Mr. Kidney: To ask the Secretary of State for Health what guidance her Department gives to NHS trusts on the use of locum staff to fill temporarily vacant consultant posts; and what limits there are on the duration of such arrangements. 
Mr. Byrne: The Good Practice Guidance on the NHS (Appointment of Consultants) Regulations" includes reference to locum appointments, emphasising the existing limits on the employment of locum consultants and affirming the role of the Royal Colleges in advising extensions of employment. The initial appointment should be for a period not exceeding six months and any extension for a maximum of six months subject to a satisfactory review by the trust and to consultation with the relevant college.
Mr. Lansley: To ask the Secretary of State for Health what her Department forecast year-end deficit for the NHS as a whole for the financial year 200405 is, as described on page 41 of the National Audit Office report Financial Management in the NHS. 

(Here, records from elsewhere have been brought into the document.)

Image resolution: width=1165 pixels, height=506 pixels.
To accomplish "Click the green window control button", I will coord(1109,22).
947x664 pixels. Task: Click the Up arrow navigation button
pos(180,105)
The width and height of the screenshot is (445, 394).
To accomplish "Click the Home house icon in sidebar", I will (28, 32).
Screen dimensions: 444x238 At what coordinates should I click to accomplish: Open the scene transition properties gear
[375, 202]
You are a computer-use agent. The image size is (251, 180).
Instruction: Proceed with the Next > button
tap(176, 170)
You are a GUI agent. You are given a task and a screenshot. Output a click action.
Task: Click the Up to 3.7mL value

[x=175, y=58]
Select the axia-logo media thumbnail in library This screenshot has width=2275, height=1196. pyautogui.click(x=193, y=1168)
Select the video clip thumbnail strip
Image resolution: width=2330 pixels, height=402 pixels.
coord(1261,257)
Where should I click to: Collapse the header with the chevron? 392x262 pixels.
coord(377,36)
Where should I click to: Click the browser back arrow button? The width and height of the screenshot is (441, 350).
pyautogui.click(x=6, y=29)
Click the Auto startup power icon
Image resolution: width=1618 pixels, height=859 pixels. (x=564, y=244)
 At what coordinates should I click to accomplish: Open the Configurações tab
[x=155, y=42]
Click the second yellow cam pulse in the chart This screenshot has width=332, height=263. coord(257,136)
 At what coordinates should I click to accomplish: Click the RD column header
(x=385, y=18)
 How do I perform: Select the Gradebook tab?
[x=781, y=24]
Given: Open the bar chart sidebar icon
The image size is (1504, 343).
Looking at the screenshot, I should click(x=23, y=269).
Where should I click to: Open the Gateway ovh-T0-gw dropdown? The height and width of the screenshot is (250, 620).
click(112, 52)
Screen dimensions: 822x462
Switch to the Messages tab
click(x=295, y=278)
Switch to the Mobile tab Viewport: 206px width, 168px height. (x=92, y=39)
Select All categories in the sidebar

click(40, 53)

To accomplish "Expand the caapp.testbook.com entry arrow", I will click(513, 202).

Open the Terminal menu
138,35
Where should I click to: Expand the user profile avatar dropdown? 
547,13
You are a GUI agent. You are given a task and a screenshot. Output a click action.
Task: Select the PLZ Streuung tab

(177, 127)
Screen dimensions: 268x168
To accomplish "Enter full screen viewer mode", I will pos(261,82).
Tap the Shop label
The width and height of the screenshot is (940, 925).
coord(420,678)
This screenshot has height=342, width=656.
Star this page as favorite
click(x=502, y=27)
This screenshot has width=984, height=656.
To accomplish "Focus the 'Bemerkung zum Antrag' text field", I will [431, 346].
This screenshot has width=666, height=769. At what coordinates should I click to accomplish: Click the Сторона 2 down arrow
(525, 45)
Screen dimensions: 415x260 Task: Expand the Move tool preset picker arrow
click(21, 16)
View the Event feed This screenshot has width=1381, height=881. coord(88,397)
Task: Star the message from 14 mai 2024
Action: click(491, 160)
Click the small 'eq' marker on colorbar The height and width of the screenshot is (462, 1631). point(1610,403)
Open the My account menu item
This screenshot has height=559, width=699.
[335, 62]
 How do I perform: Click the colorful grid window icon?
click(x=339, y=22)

Mr. Byrne: In the last four years, up to and including 200304, the national health service has achieved overall financial balance. We are currently anticipating a deficit of around £140 million in 200405, across around 600 NHS organisations. This represents only around 0.2 per cent, of available resources.
The anticipated financial position is based upon provisional figures. Audited information in respect of the 200405 financial position of all strategic health authorities, primary care trusts and NHS trusts will be published in their individual annual accounts and will be available centrally in autumn 2005.
Mr. Lansley: To ask the Secretary of State for Health whether she expects the call capacity of NHS Direct to reach 16 million calls per year by 2006, as set out in the Department's strategy document Developing NHS Direct, published in April 2003. 
Mr. Byrne: The strategy document, Developing NHS Direct", predicted that NHS Direct could be in the position to handle 16 million calls by December 2006. This was based on the assumption that NHS Direct might handle 100 per cent. of general practitioner out-of-hours calls by that stage. Primary care trusts now have the choice as to whether they commission NHS Direct to handle GP out-of-hours services or use local providers. On this basis, it is currently forecast that NHS Direct will be handling fewer calls in 2006.
The overall number of staff has been collected by the NHS Direct special health authority since April 2004. This shows that the latest establishment for NHS Direct in 200506 is 2,961 FTE, which equates to a total headcount of 4,052. The breakdown of these staff, based on the total headcount is shown in the table.
|Type of staff
|Health information advisors
|Administrative and clerical
Jonathan Shaw: To ask the Secretary of State for Health whether NHS Logistics has been invited to submit a bid to continue to supply consumables to the NHS and to expand the market; and whether NHS Logistics submitted such a bid. 
Mr. Mike Hall: To ask the Secretary of State for Health which (a) NHS trusts and (b) primary care trusts were consulted about the market testing of NHS Logistics; and if she will publish the responses. 
Jane Kennedy: The Department recognises how important it is to consult with the people who use the national health service supply chain; the trusts. They have been and continue to be consulted about the market testing.
The customer reference group allows the commercial directorate to give updates on the process, and allows procurement leads to ask questions. The nature of the debate is by necessity very general. However, members were solicited for their views on the current service and these findings have helped to inform the market testing process.
It was decided that a smaller group had to be established which could be party to more commercially sensitive information. This group, the supply chain and procurement panel (SCPP), first met in April 2005. Membership was drawn from major supply confederations and the new collaborative procurement hubs. All of these organisations are also part of the customer reference group.
Consultation with the SCPP is commercial in confidence. As such, feedback cannot be published. However, we are able to publish any minutes from consultation meetings with the customer reference group. This includes a summary of views expressed during the one-on-one interviews about the current supply chain services.
Mr. Baron: To ask the Secretary of State for Health what discussions she had with the management of NHS Logistics on the market-testing of the NHS Logistics Authority; whether the management of NHS Logistics would be able to bid for the contract; and if she will make a statement. 
Jane Kennedy [holding answer 19 July 2005]: The management of NHS Logistics has been closely involved throughout the market testing of the potential outsourcing of the national health service consumables supply chain, currently managed by NHS Logistics and the NHS Purchasing and Supply Agency.